Governo Lança Consulta Pública para o Plano Nacional de Transição Energética
O Ministério de Minas e Energia (MME) deu um passo significativo na construção de uma política energética de longo prazo ao abrir uma consulta pública para a minuta do Plano Nacional de Transição Energética (Plante). A iniciativa foi formalizada pela Portaria SNTEP/MME nº 3.128/2026, publicada no Diário Oficial da União em 29 de abril.

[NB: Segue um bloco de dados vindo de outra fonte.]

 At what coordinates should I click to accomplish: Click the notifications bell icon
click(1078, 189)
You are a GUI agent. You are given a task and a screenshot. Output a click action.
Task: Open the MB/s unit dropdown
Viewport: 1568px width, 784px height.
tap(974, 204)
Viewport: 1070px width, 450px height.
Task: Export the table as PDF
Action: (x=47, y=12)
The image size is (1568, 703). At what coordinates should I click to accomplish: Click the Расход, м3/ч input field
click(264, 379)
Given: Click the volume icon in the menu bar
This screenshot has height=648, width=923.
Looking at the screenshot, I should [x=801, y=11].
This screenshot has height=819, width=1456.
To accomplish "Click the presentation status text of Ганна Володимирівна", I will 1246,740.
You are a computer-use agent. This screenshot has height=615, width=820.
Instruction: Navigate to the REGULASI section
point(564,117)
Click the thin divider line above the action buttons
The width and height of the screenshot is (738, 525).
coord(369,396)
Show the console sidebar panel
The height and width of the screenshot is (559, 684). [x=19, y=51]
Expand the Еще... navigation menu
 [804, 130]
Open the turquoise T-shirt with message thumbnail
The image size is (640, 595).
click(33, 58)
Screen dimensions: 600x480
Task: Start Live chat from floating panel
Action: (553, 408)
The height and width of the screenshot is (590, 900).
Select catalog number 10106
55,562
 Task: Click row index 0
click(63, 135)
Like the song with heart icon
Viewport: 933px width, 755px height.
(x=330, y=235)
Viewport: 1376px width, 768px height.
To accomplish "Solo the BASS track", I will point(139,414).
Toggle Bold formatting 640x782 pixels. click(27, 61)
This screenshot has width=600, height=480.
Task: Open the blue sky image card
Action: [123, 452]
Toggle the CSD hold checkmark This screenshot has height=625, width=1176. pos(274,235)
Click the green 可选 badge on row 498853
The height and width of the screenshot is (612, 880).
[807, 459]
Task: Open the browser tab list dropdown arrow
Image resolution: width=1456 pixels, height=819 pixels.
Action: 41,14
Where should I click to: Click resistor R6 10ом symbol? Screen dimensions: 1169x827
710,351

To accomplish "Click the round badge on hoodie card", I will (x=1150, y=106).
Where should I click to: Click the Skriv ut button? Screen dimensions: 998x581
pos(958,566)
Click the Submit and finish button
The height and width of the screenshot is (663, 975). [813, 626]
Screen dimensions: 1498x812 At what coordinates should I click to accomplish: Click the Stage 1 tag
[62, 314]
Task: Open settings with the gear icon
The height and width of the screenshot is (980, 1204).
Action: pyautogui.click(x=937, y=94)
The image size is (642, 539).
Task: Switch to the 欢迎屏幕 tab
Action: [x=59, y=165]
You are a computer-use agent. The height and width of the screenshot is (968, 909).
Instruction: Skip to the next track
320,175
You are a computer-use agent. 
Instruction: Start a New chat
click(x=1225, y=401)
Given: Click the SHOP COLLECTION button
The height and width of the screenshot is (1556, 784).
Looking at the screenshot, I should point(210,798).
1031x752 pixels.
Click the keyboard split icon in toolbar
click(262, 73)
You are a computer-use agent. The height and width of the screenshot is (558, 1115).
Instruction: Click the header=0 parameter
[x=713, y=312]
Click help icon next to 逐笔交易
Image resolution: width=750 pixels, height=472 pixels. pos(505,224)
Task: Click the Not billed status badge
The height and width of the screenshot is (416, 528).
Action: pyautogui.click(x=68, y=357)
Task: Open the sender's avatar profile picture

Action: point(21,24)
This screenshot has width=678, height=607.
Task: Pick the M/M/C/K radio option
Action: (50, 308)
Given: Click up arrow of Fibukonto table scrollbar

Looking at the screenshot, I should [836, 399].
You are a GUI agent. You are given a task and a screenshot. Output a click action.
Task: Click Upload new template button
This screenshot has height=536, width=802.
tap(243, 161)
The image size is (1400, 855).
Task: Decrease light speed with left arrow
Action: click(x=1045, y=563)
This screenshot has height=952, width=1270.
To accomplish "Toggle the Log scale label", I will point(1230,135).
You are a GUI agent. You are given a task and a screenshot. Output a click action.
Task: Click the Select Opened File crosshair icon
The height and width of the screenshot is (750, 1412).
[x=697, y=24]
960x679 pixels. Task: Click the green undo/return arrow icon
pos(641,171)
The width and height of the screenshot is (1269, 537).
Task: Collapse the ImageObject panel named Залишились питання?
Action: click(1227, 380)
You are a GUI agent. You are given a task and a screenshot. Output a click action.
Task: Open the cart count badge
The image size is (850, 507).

Encabeçada pela Secretaria Nacional de Transição Energética e Planejamento, essa consulta se prolongará por 45 dias, permitindo que agentes do setor, especialistas e representantes da sociedade civil enviem suas sugestões. As recomendações poderão ser apresentadas através dos canais oficiais do governo, como o portal do MME e a plataforma Brasil Participativo.
O Plante é considerado fundamental para definir as diretrizes do futuro da matriz energética do Brasil. Ele busca equilibrar a segurança no abastecimento, a competitividade econômica e as metas de descarbonização, alinhando-se com as orientações do Conselho Nacional de Política Energética (CNPE). Além disso, o plano se integra aos esforços do país para estruturar uma transição energética sustentável e de longo prazo.
A elaboração do documento teve colaboração de representantes do setor elétrico e diversas associações, que se reuniram em fóruns técnicos. Entre elas, destaca-se a Associação Brasileira para o Desenvolvimento de Atividades Nucleares (ABDAN), que participa ativamente através do Fórum das Associações do Setor Elétrico (FASE), trazendo a perspectiva do segmento nuclear ao debate.
Com um horizonte de 30 anos, o MME estruturou o documento em ciclos de quatro anos, permitindo o monitoramento das ações e a avaliação dos resultados em conformidade com os cenários do Plano Nacional de Energia (PNE) 2055.
O presidente da ABDAN, Celso Cunha, vê na abertura da consulta pública uma oportunidade de estreitar laços entre o governo e o setor privado, afirmando que isso permitirá uma análise estruturada de diferentes fontes de energia, incluindo a nuclear, na formulação de políticas públicas.
A expectativa é que, após o recebimento das contribuições e eventuais ajustes, o plano alcance uma perspectiva integrada sobre o papel das diversas tecnologias na transição energética do Brasil, num contexto que demanda maior eletricidade, a redução das emissões e a garantia de segurança no sistema energético.